HRB Centre puts science behind plans to change behaviours

Watch Dr Byrne's presentation on You Tube at the link below

Quick summary: 

Getting people and practitioners to change practices could have an impact on health outcomes 

The HRB-supported Health Behaviour Change Research Group is designing interventions using behaviour science tools 

Interventions are being developed for cardiac sexual health, hand hygiene, supporting young people with Type 1 diabetes and many other areas. 

Human behaviour is complex, for sure, but changing it could hold the key to tackling a range of health issues. As Dr Molly Byrne pointed out to the HRB 30 Conference in Dublin Castle, behaviour change is central to tackling many leading causes of mortality, including some cancers, respiratory conditions and cardiovascular problems, and behaviour is key to managing chronic illness.  

But why, given the importance of getting healthcare practitioners, patients and public alike to change behaviours, are studies sometimes driven by the ‘It seemed like a good idea at the time’ principle?  

Dr Byrne, a Senior Lecturer in Health Psychology and HRB Research Leader in the School of Psychology at NUI Galway, believes that bringing behavioural science in can bring benefit, but it needs to be systematically applied when designing and evaluating interventions.

Dr Byrne drew the audience’s attention to recent guidelines issued by NICE, which emphasise the need to use evidence-based strategy, to train practitioners in evidence-based skills and competencies and to target multiple levels: individuals, communities and populations. 

Some behaviour change interventions work – such as a HRB-funded study led by Prof Andrew Murphy and involving Dr Byrne, which developed and tested an intervention for people with coronary heart disease.
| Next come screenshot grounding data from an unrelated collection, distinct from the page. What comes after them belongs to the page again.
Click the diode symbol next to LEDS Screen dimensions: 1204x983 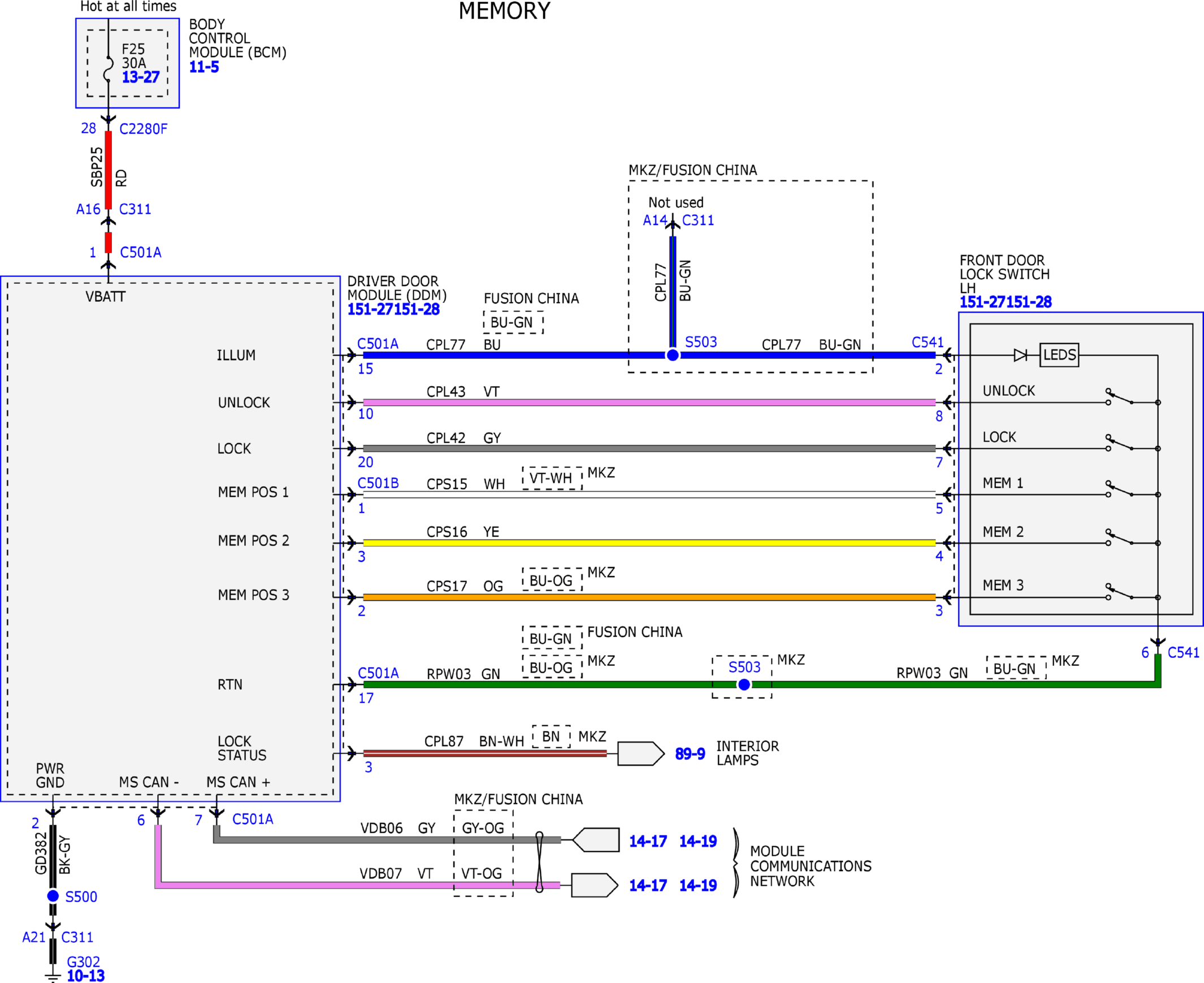click(x=1020, y=355)
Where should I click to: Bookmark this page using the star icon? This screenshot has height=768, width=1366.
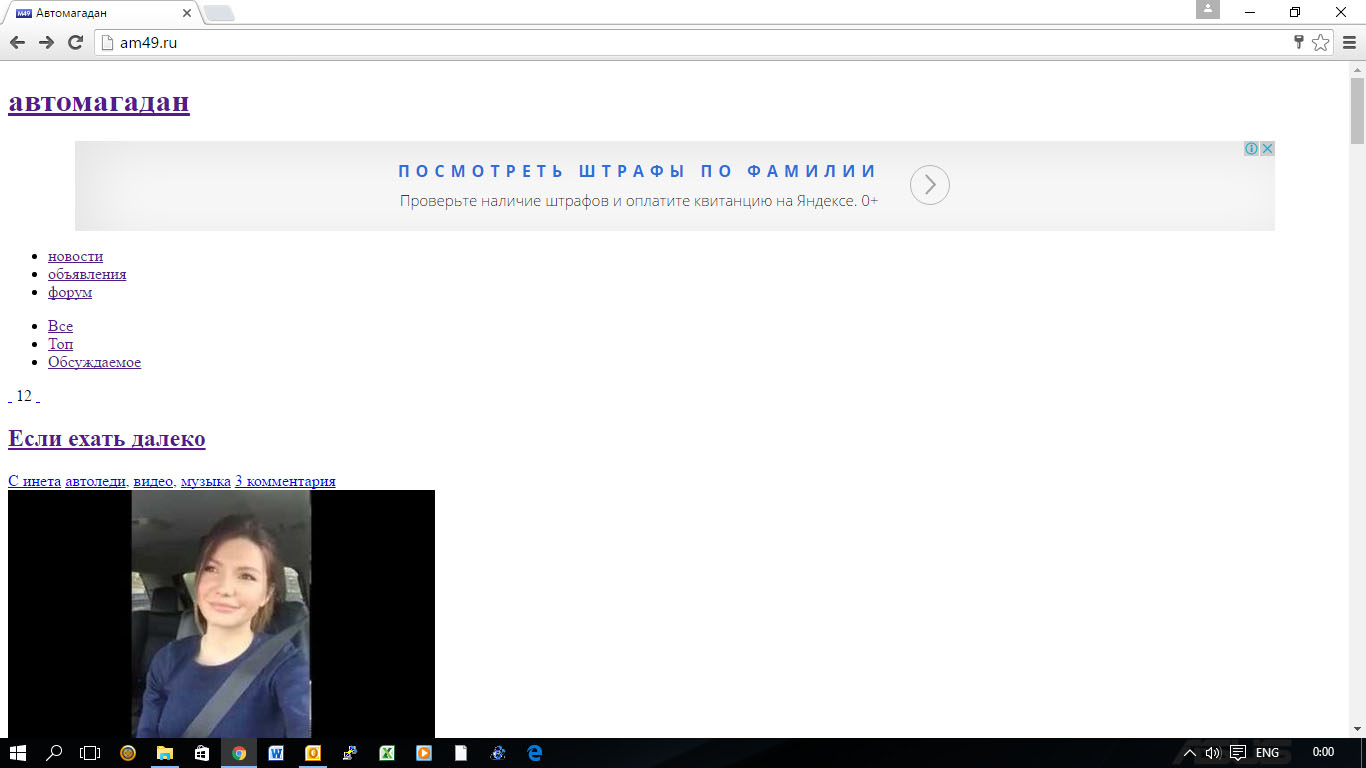(1320, 42)
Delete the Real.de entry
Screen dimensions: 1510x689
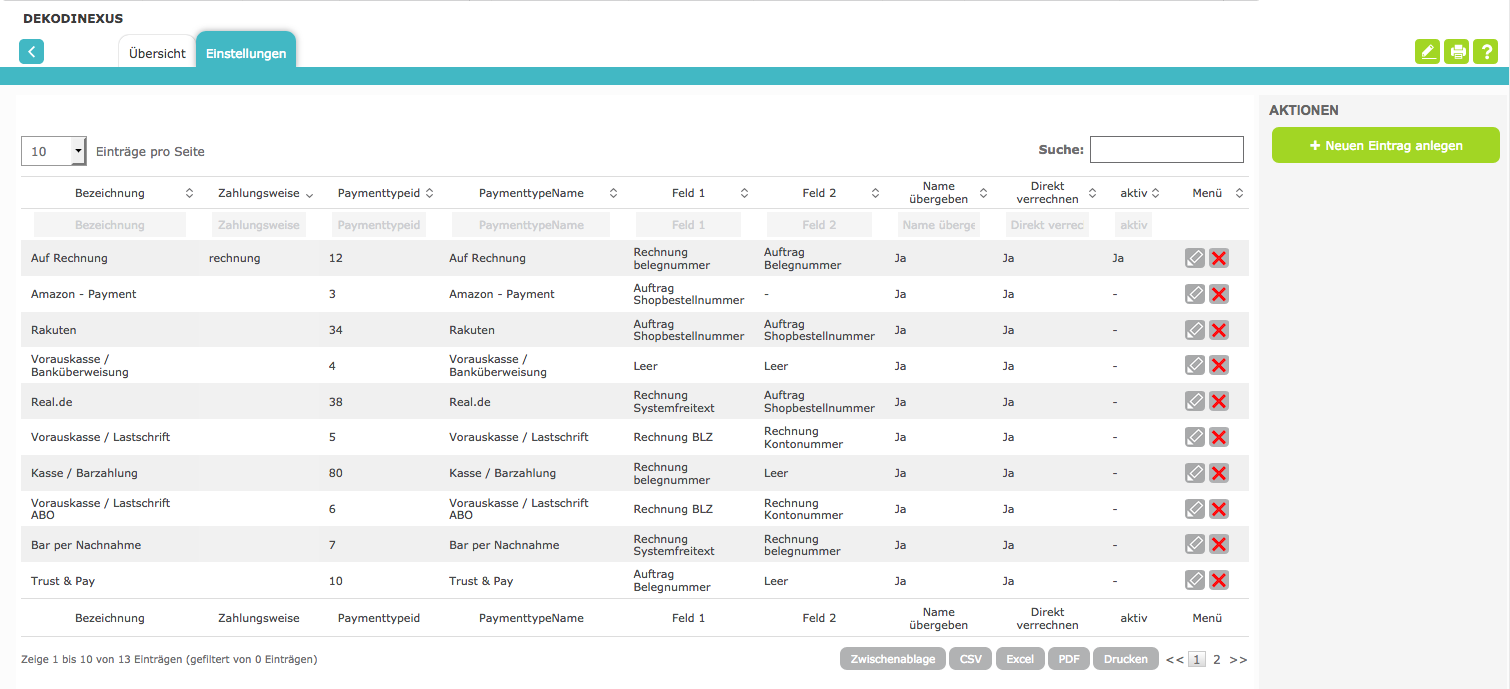(x=1219, y=401)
It worked: the intervention group had reduced hospital admissions over an 18-month period. 

But not every such study has success:  ‘For every successful intervention, there are multiple unsuccessful interventions’, said Dr Byrne. ‘So why don’t we know more?’ 
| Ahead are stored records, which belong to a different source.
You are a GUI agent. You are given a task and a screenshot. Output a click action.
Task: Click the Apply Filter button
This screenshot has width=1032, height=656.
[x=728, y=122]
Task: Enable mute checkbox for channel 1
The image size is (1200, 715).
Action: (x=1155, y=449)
That may be down to measuring the wrong outcomes, not basing interventions on existing evidence or researchers assuming they know which interventions will work, she noted. 
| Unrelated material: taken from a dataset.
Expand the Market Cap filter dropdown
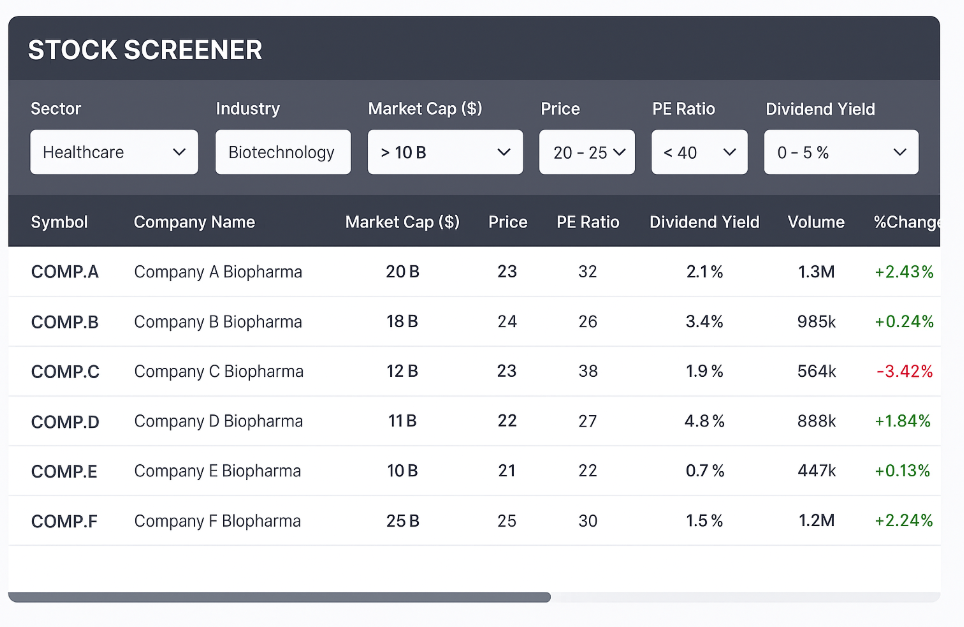The height and width of the screenshot is (627, 964). (x=445, y=152)
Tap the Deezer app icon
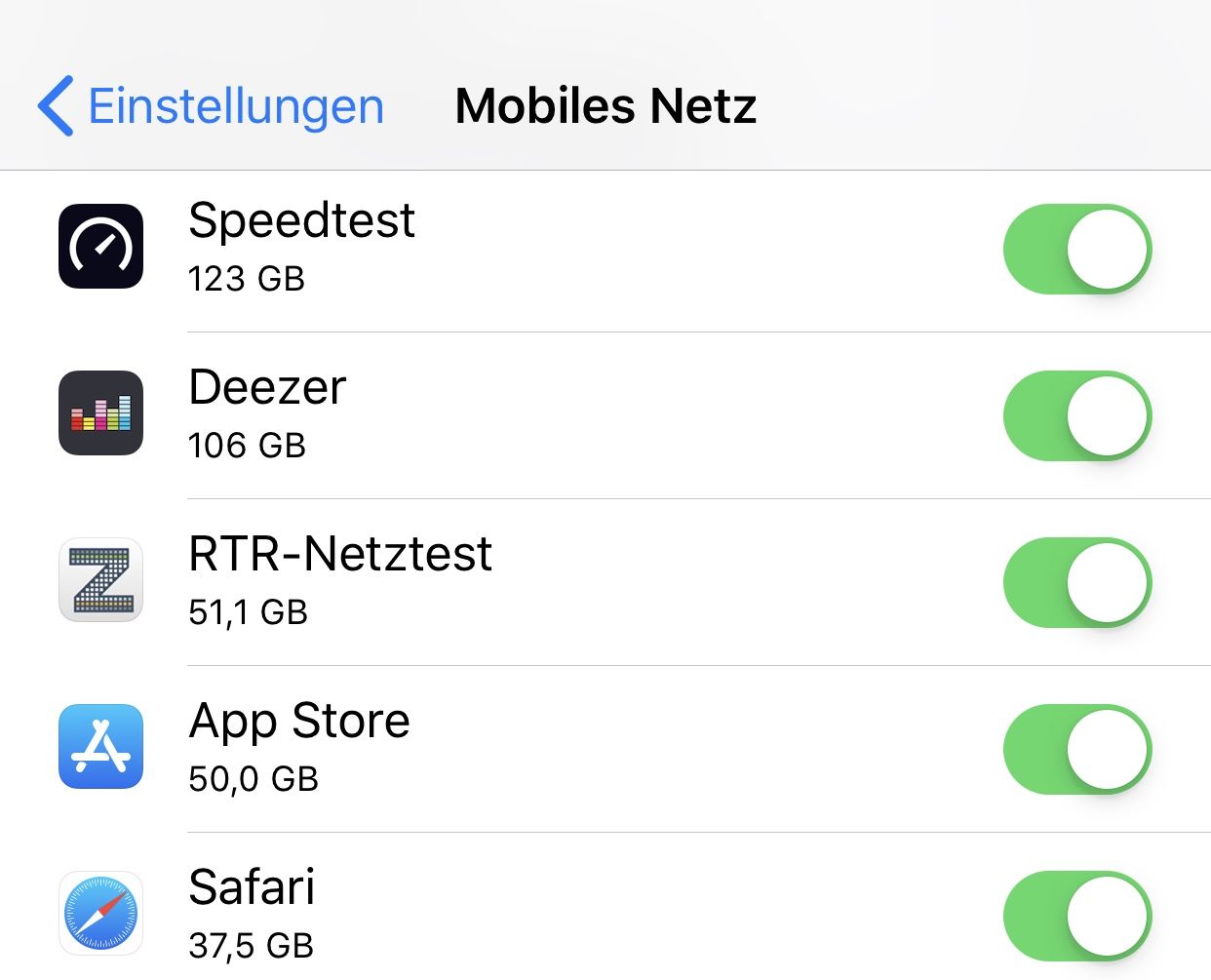 point(100,412)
Thanks to her HRB Leadership Award, Dr Byrne has set up the Health Behaviour Change Research Group, which formed in 2014.

‘We are aiming to improve population health by applying behavioural science’, she said.   The group is developing interventions across a range of areas, with a focus on changing the behaviour of health practitioners.  One is the CHARMS intervention, now being piloted in two hospitals in Ireland, which promotes the delivery of sexual counselling in cardiac rehabilitation, which took staff knowledge, skills and confidence levels into consideration and designed the intervention accordingly. 

The group is also looking at other challenges where behaviour change could make a difference, including hand hygiene in hospitals, medication adherence, promoting physical activity and supporting young people with Type 1 diabetes. 

‘We are using these types of systematic methods and approaches throughout a whole range of areas’, said Dr Byrne. ‘We want to lead the behavioural science and research agenda. Our bread-and-butter work is developing and evaluating…we want to advance the science in this area and build capacity’.